Der Kommentar: Das Jahr ist noch jung, und bereits ist nach Philipp Hildebrand ein zweites Monument der Schweizer Wirtschaft gestürzt: Konrad Hummler hat seine Wegelin-Bank in äusserster Not aufgegeben. Bei ihm und den anderen Teilhabern verbleibt der «toxische» Teil der Bank mit den US-Kunden. Im schlimmsten Fall verliert Hummler sein ganzes Vermögen und wird wieder der «mittellose Habenichts», als den er sich einst bezeichnete.

Eines muss man Hummler hoch anrechnen: Er geht dieses persönliche Risiko ein, um die Kunden zu schützen, die nun bei der Raiffeisenbank Asyl finden.
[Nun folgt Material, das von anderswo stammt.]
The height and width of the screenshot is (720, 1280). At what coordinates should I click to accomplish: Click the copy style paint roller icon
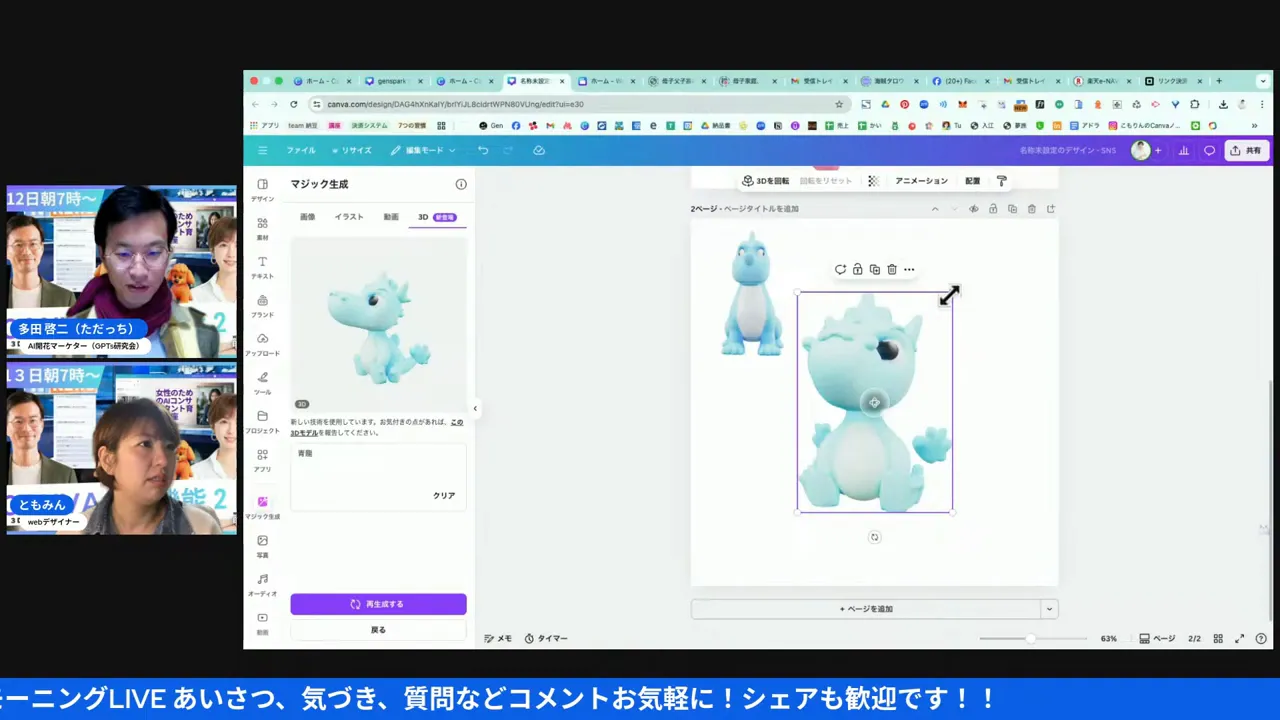(x=1001, y=180)
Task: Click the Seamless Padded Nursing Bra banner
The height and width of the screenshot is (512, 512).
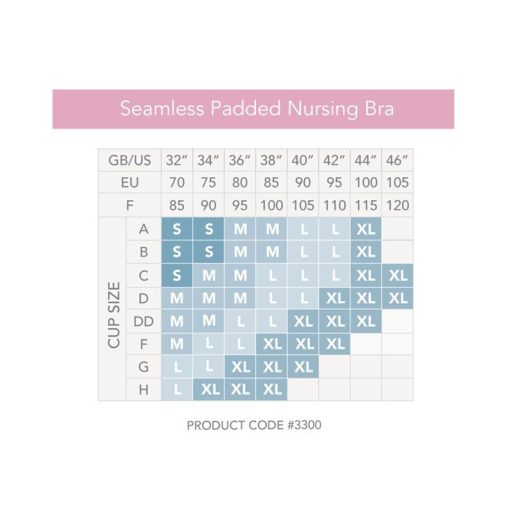Action: pyautogui.click(x=253, y=109)
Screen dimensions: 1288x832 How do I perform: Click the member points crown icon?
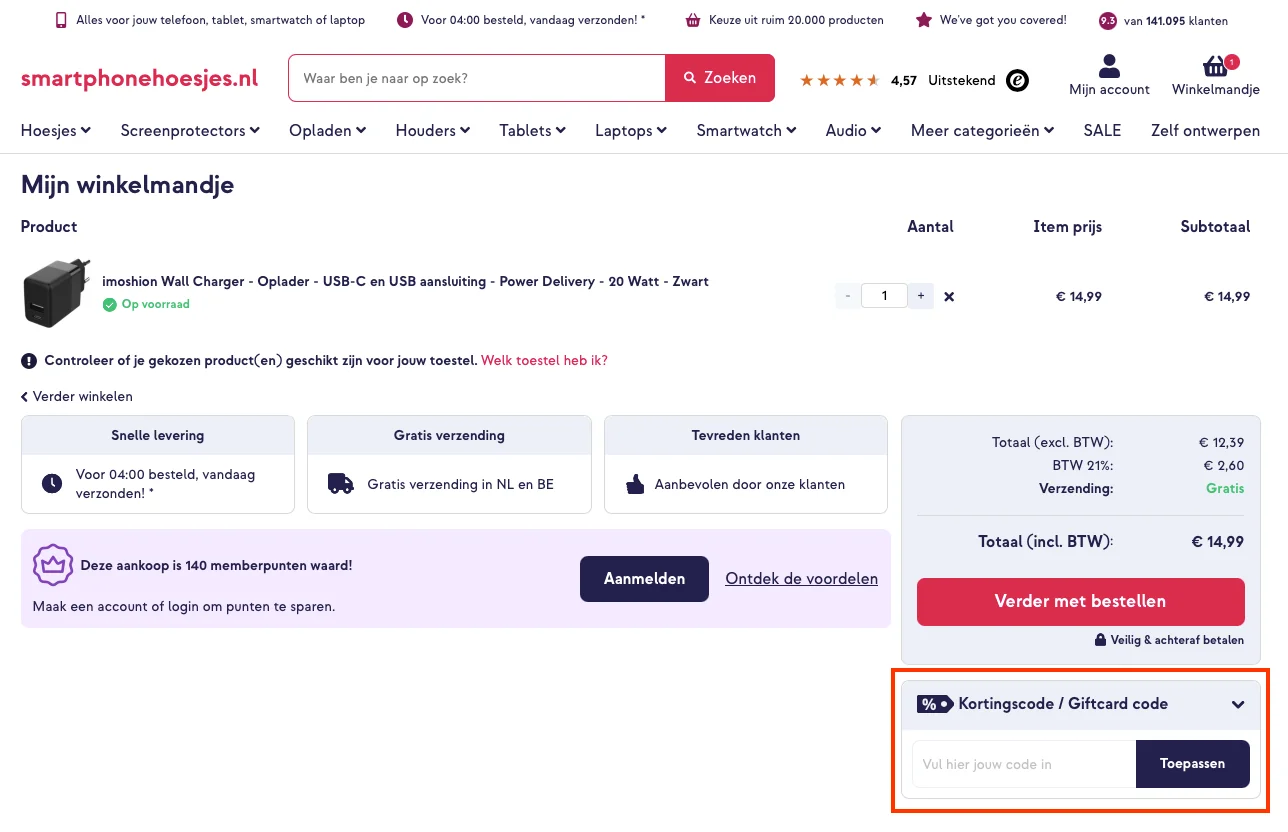[53, 566]
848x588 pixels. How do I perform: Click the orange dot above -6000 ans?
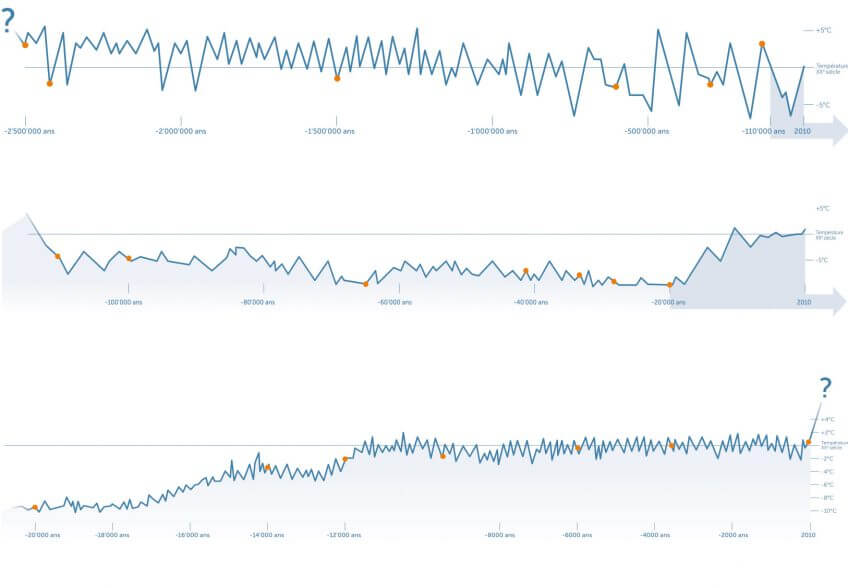(577, 447)
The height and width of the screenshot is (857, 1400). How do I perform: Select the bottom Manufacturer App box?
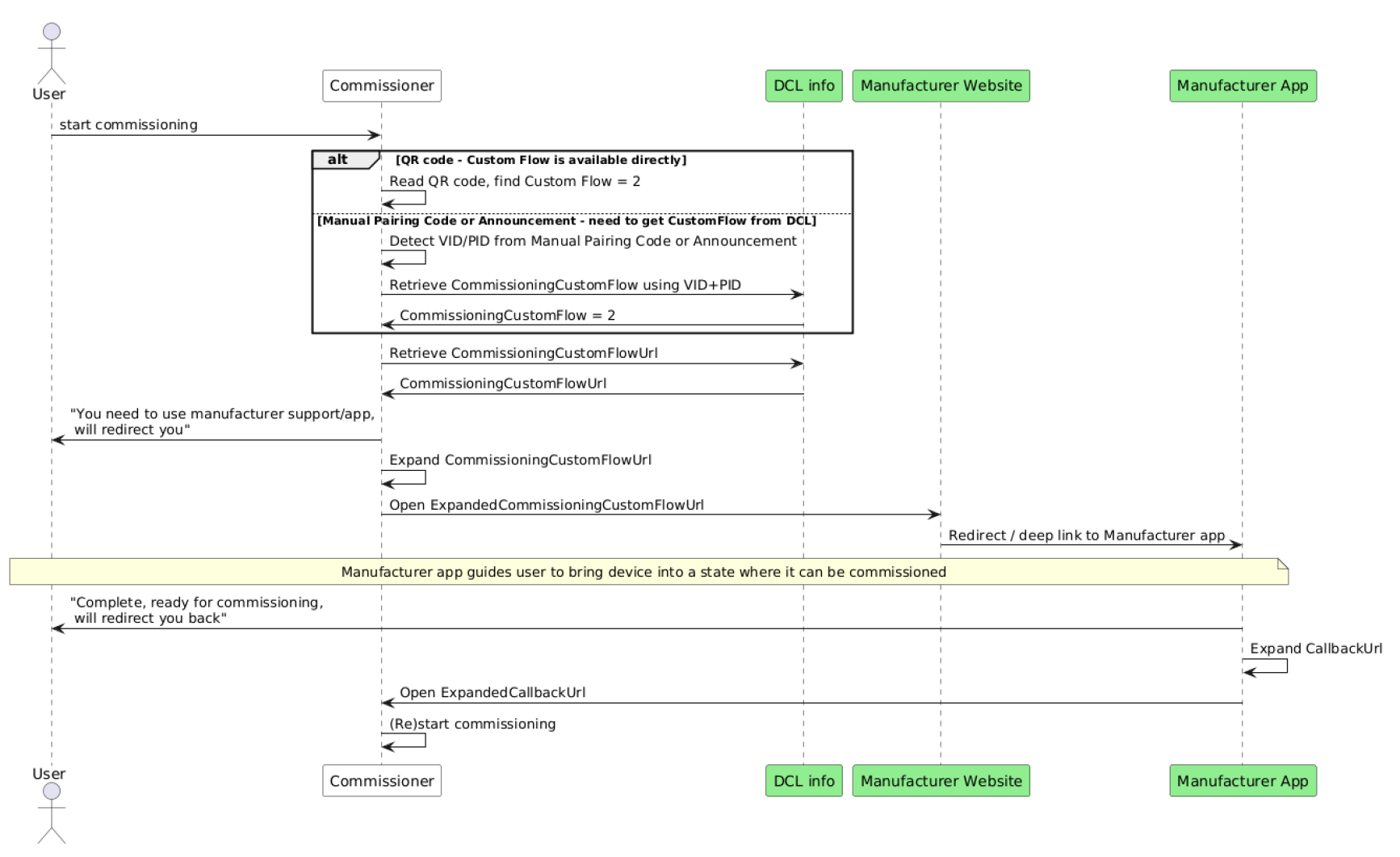tap(1242, 781)
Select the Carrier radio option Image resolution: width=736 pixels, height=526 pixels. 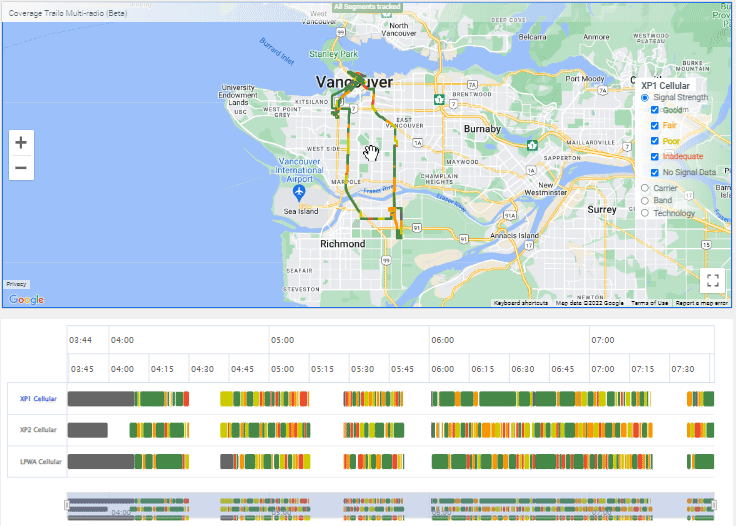[x=645, y=187]
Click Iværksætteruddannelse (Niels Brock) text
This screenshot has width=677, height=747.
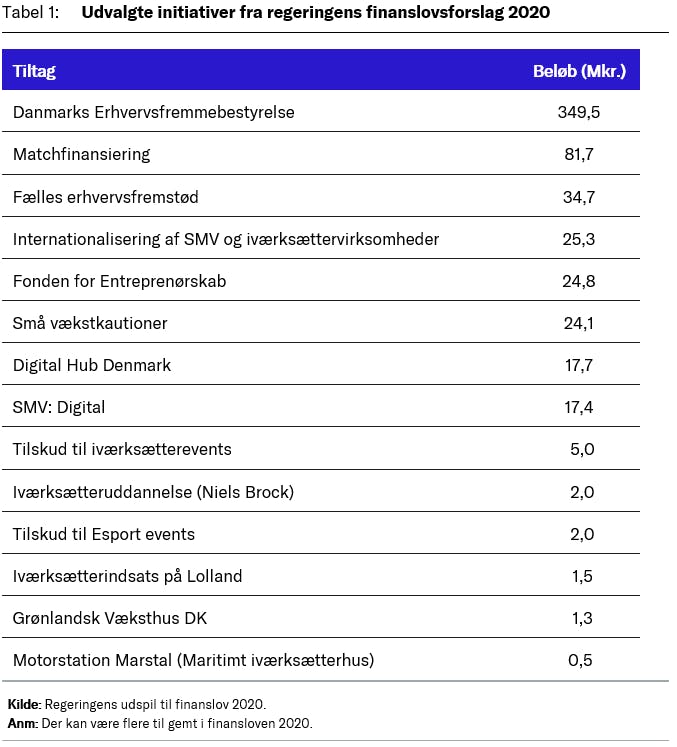153,492
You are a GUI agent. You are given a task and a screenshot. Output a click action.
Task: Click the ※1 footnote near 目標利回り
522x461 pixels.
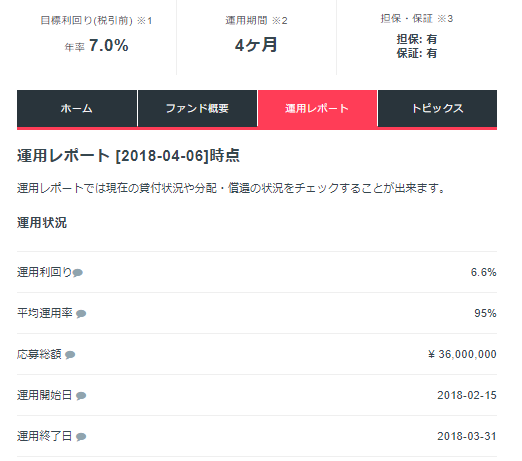145,21

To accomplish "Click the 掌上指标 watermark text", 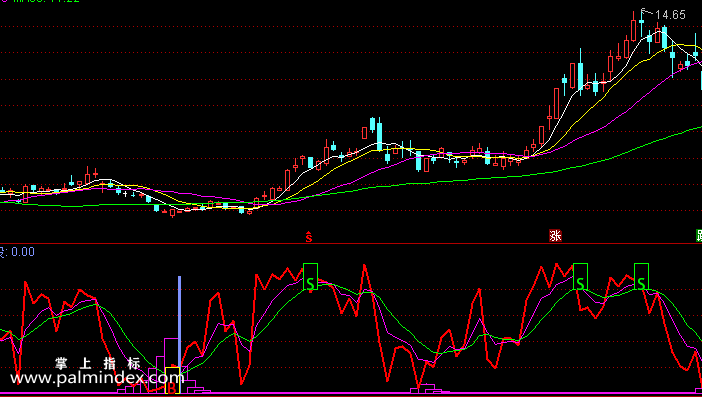I will pyautogui.click(x=98, y=363).
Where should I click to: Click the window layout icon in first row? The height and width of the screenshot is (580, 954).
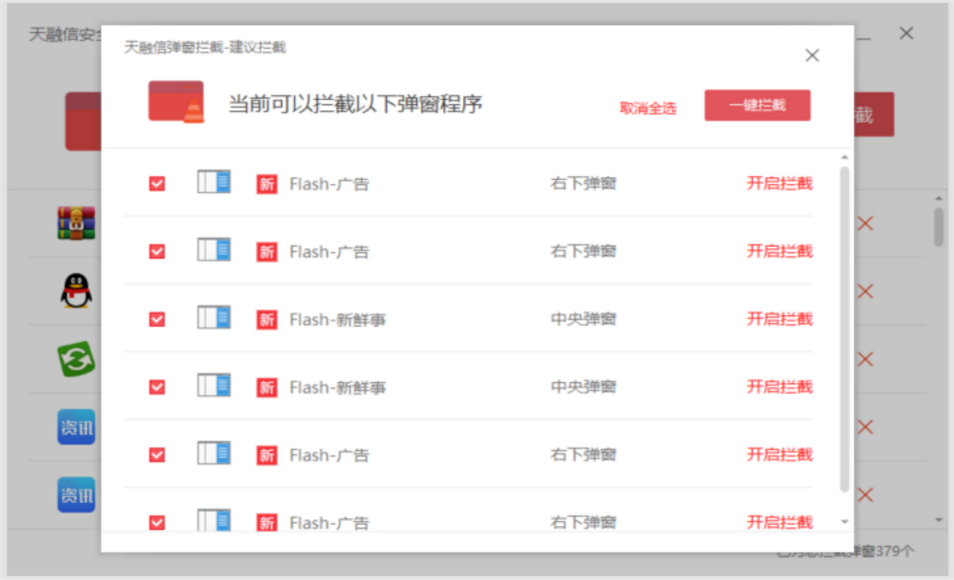pos(214,182)
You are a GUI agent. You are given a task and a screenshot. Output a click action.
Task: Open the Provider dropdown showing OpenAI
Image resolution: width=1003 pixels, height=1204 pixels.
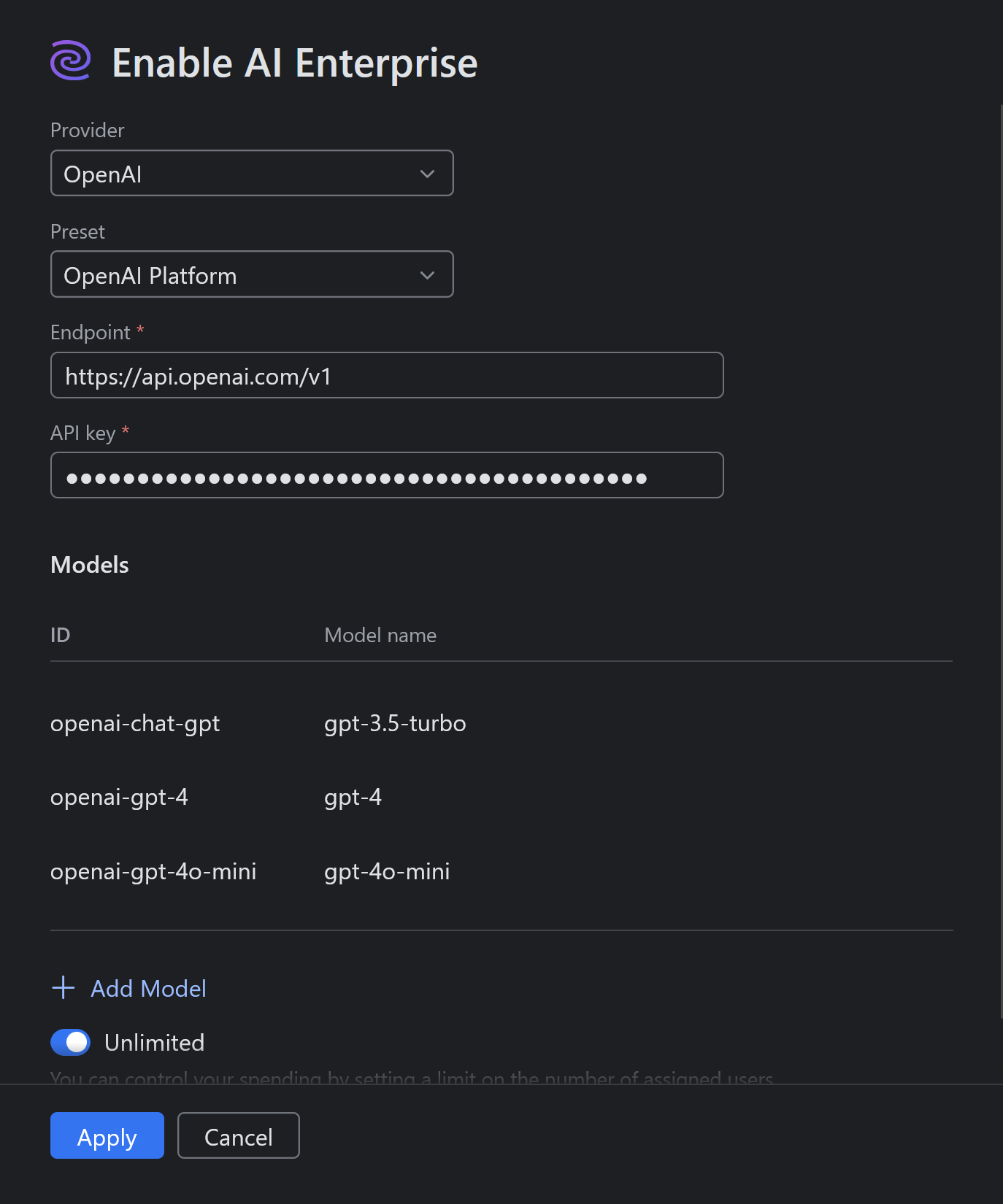point(252,173)
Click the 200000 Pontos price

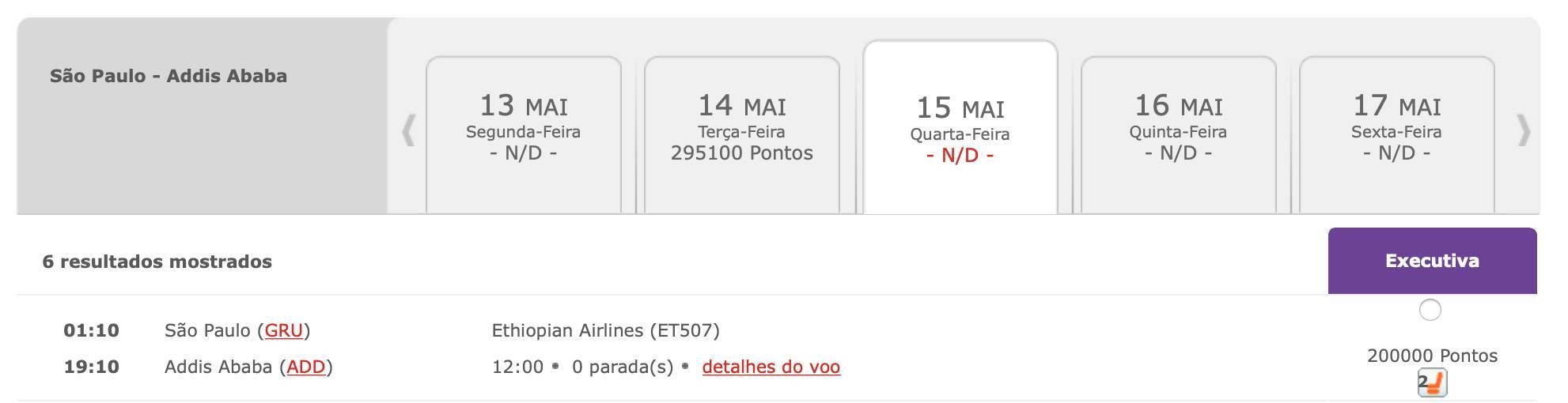click(1432, 356)
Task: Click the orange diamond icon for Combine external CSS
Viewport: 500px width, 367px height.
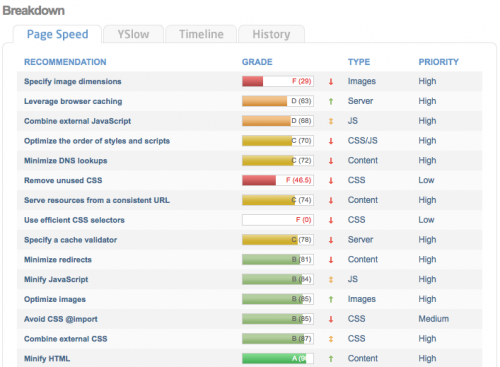Action: tap(331, 339)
Doch das kann das unternehmerische Versagen nicht verdecken. Hummler hat 2008 mit der damaligen Übernahme von amerikanischen UBS-Kunden einen Fehlentscheid getroffen, der nun das Ende der ältesten Bank der Schweiz bedeutet.

Hummler glaubte, ihm gelinge alles. Erst vor 15 Jahren übernahmen er und Otto Bruderer die Bank Wegelin. Die Zahl der Mitarbeiter hat sich von 25 auf 700 vervielfacht, die verwalteten Vermögen explodierten auf 23 Milliarden Franken. Die Bank lief so gut, dass sich Hummler zutraute, nebenbei auch noch den NZZ-Verlag präsidieren zu können. Seine legendären Anlagekommentare schrieb er weiterhin. Auf allen Kanälen erzählte er im Ton des Unfehlbaren, was die Grossbanken falsch machten, wie die Nationalbank auf die Euro-Schwäche reagieren sollte, was guter Journalismus ist. Die Medien zitierten ihn gern. Auch, als er in seinem berüchtigten Anlagekommentar Nr. 265 über die USA herzog.

Jetzt, nach seinem Fall, klingen die scharfen Worte, wenn man sie nochmals liest, seltsam hohl. Und man merkt: Hier ist einer hochmütig geworden.